→ **Material for the task**
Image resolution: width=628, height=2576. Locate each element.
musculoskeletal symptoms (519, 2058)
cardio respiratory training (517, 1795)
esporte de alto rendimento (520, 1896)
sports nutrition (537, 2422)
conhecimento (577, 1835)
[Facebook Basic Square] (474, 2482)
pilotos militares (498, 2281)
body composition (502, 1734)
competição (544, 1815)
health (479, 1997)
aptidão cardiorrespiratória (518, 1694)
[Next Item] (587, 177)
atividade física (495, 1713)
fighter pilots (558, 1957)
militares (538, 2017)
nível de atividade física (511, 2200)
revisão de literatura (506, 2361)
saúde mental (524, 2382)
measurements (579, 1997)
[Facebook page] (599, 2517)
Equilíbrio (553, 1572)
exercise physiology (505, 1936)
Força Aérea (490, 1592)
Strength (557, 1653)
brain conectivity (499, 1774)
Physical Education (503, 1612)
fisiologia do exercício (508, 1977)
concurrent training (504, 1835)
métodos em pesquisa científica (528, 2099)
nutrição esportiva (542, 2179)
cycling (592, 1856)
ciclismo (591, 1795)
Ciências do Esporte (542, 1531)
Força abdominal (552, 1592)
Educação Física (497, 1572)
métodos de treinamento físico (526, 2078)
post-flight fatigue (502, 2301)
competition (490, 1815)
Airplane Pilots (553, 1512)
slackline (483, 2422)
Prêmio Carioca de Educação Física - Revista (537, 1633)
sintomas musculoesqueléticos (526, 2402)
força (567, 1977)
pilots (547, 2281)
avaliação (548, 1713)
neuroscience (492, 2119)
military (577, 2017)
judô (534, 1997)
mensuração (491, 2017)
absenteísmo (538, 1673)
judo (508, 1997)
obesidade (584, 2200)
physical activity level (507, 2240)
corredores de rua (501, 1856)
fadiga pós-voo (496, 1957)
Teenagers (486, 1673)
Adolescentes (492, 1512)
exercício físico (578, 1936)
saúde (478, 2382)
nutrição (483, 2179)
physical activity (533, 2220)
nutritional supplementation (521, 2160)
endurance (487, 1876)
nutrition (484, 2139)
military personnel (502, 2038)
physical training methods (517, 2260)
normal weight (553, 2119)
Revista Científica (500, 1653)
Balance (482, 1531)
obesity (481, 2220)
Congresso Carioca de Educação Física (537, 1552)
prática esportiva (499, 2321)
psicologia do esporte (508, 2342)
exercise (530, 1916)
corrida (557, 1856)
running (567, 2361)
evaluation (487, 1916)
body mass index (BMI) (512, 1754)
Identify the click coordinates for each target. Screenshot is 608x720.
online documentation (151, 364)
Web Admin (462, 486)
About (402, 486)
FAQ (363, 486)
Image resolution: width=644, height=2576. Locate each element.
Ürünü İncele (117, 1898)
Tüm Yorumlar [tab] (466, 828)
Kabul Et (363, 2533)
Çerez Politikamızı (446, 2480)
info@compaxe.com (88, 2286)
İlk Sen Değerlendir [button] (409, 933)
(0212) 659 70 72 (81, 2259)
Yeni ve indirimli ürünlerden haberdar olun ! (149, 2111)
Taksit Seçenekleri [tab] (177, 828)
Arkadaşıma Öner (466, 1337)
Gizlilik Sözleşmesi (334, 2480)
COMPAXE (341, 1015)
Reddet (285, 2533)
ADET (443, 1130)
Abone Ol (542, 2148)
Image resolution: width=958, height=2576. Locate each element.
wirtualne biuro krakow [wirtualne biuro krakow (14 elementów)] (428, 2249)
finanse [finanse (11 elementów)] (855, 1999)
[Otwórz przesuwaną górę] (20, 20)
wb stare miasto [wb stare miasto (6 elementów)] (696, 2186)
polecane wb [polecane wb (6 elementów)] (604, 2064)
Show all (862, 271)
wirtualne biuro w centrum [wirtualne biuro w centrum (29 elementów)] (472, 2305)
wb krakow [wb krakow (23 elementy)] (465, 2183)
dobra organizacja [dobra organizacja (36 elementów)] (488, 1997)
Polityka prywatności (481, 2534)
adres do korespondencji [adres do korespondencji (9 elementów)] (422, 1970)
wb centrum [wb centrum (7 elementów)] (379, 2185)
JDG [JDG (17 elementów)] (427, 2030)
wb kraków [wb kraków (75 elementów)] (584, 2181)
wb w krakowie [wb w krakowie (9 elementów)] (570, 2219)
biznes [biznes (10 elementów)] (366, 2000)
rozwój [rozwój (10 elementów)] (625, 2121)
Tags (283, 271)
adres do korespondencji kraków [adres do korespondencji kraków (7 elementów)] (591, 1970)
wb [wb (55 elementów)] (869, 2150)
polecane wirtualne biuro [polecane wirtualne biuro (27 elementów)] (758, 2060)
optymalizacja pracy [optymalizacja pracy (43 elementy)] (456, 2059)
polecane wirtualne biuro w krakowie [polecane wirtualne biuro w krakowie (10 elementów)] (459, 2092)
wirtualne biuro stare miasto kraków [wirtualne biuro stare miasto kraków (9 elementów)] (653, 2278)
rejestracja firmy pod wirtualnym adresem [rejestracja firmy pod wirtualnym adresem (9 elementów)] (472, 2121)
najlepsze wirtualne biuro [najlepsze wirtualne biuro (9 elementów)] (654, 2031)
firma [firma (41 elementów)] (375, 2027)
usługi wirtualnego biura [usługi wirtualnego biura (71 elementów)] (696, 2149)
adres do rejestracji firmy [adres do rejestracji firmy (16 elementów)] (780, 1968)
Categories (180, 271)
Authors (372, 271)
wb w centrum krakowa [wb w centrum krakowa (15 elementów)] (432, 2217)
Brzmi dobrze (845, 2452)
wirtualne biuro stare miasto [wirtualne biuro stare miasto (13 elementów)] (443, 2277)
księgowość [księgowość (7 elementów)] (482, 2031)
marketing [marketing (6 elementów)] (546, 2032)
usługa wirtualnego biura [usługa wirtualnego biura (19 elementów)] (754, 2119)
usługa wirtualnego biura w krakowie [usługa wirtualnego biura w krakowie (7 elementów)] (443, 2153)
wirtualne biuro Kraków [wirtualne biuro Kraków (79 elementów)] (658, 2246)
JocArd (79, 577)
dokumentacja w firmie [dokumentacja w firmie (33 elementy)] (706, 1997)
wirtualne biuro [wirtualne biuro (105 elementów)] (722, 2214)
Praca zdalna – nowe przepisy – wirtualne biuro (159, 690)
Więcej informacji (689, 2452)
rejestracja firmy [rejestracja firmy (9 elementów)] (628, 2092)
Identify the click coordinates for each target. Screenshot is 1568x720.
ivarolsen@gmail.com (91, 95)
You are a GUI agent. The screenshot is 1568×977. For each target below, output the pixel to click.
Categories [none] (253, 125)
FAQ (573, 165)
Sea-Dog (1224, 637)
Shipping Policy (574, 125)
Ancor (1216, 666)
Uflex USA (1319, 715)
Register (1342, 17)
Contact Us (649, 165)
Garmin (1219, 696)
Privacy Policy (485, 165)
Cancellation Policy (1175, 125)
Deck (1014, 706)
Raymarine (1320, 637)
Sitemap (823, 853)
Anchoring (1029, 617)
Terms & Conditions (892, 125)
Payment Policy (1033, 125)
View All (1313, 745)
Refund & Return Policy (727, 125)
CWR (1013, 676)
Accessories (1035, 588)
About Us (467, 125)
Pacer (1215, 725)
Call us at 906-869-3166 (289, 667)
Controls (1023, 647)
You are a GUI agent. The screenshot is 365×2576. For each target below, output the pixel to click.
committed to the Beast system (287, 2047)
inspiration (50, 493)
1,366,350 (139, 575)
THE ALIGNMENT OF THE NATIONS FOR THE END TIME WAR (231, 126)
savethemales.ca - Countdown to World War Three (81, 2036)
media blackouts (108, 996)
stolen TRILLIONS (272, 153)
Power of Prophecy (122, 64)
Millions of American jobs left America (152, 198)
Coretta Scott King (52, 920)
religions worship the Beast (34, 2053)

→ **Task brief**
Quote word for word every line of the data from the first line up to and including the line containing "fisiologia do exercício (508, 1977)".

→ **Answer for the task**
Image resolution: width=628, height=2576. Locate each element.
musculoskeletal symptoms (519, 2058)
cardio respiratory training (517, 1795)
esporte de alto rendimento (520, 1896)
sports nutrition (537, 2422)
conhecimento (577, 1835)
[Facebook Basic Square] (474, 2482)
pilotos militares (498, 2281)
body composition (502, 1734)
competição (544, 1815)
health (479, 1997)
aptidão cardiorrespiratória (518, 1694)
[Next Item] (587, 177)
atividade física (495, 1713)
fighter pilots (558, 1957)
militares (538, 2017)
nível de atividade física (511, 2200)
revisão de literatura (506, 2361)
saúde mental (524, 2382)
measurements (579, 1997)
[Facebook page] (599, 2517)
Equilíbrio (553, 1572)
exercise physiology (505, 1936)
Força Aérea (490, 1592)
Strength (557, 1653)
brain conectivity (499, 1774)
Physical Education (503, 1612)
fisiologia do exercício (508, 1977)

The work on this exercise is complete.